# [DATASET EXCERPTS]
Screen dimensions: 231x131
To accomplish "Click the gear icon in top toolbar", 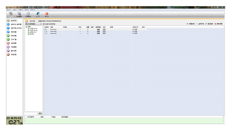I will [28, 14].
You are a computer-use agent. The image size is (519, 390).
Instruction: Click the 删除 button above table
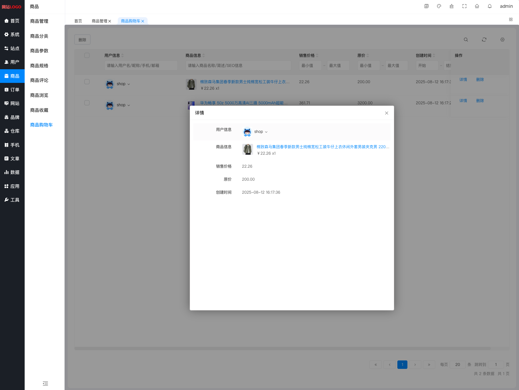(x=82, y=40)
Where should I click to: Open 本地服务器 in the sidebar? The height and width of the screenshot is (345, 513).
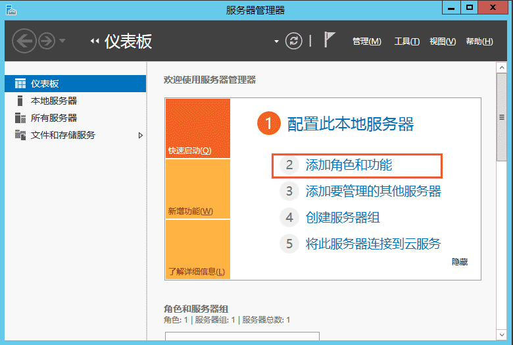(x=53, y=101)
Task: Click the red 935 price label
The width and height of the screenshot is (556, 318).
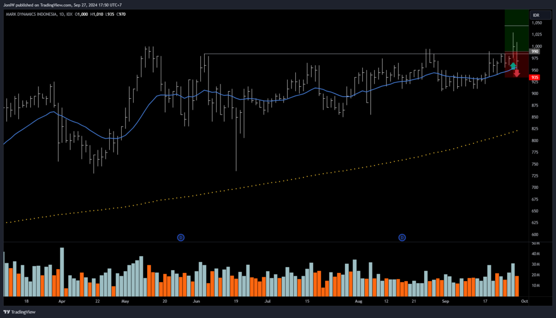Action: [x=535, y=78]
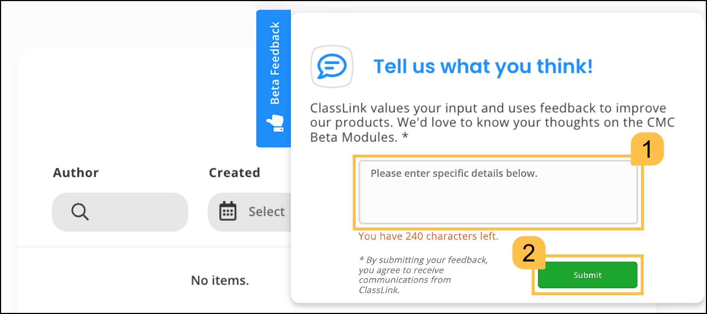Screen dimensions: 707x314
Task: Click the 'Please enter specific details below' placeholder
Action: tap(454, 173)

...

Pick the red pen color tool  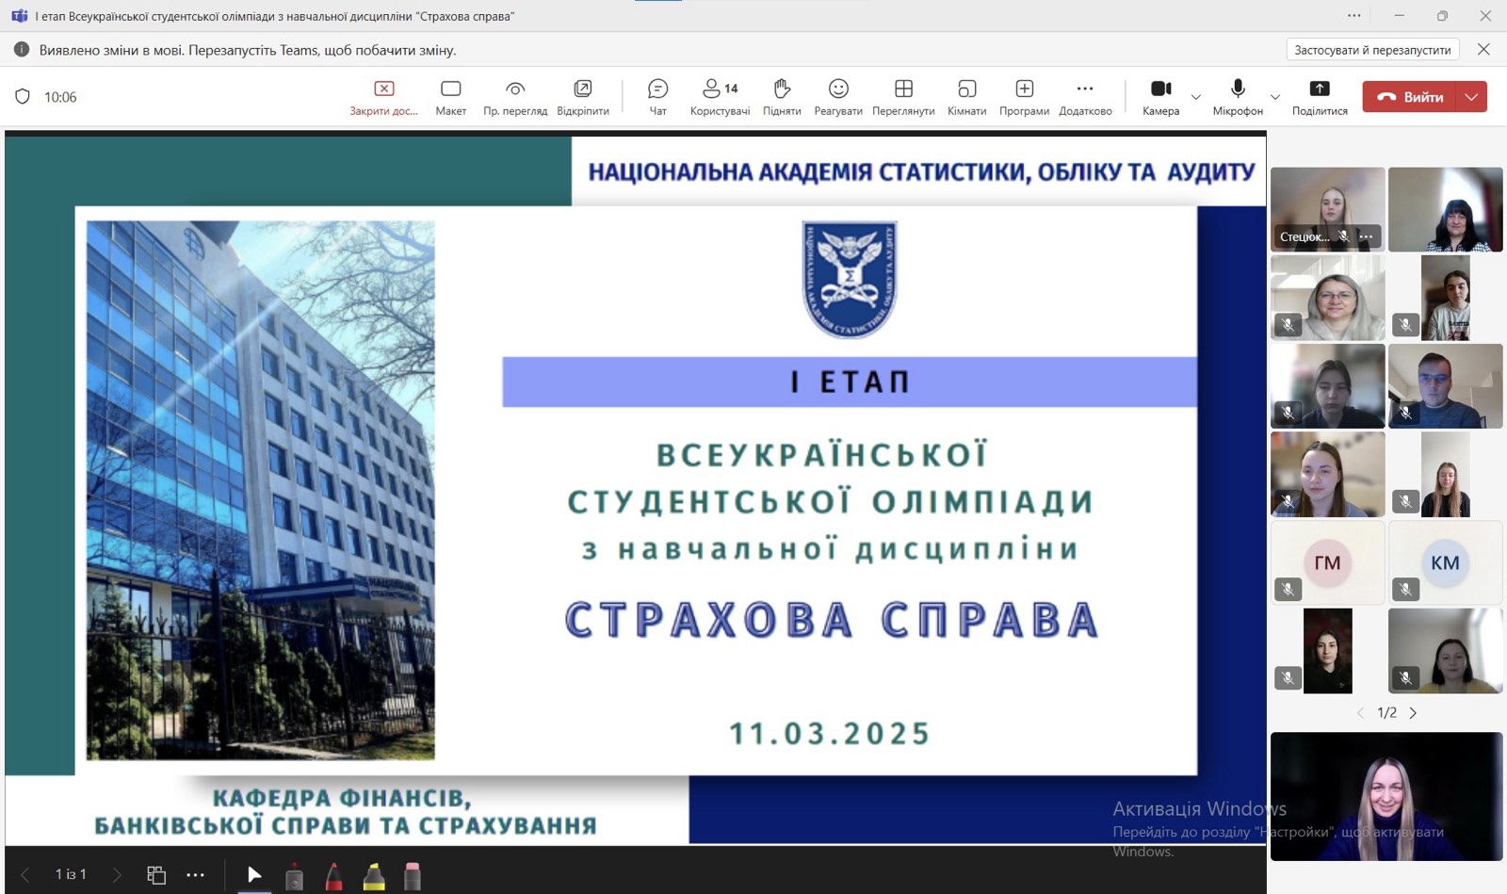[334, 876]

# [EXERCISE BRIEF]
Using the listing above, reproduce word for word every line from the one containing "Where should I" through the one containing "Task: Click the red 935 price label". Pictures must be left out.

# [EXERCISE ANSWER]
Where should I click to: Open 本地服务器 in the sidebar? The height and width of the screenshot is (345, 513).
(x=53, y=101)
Task: Click the red 935 price label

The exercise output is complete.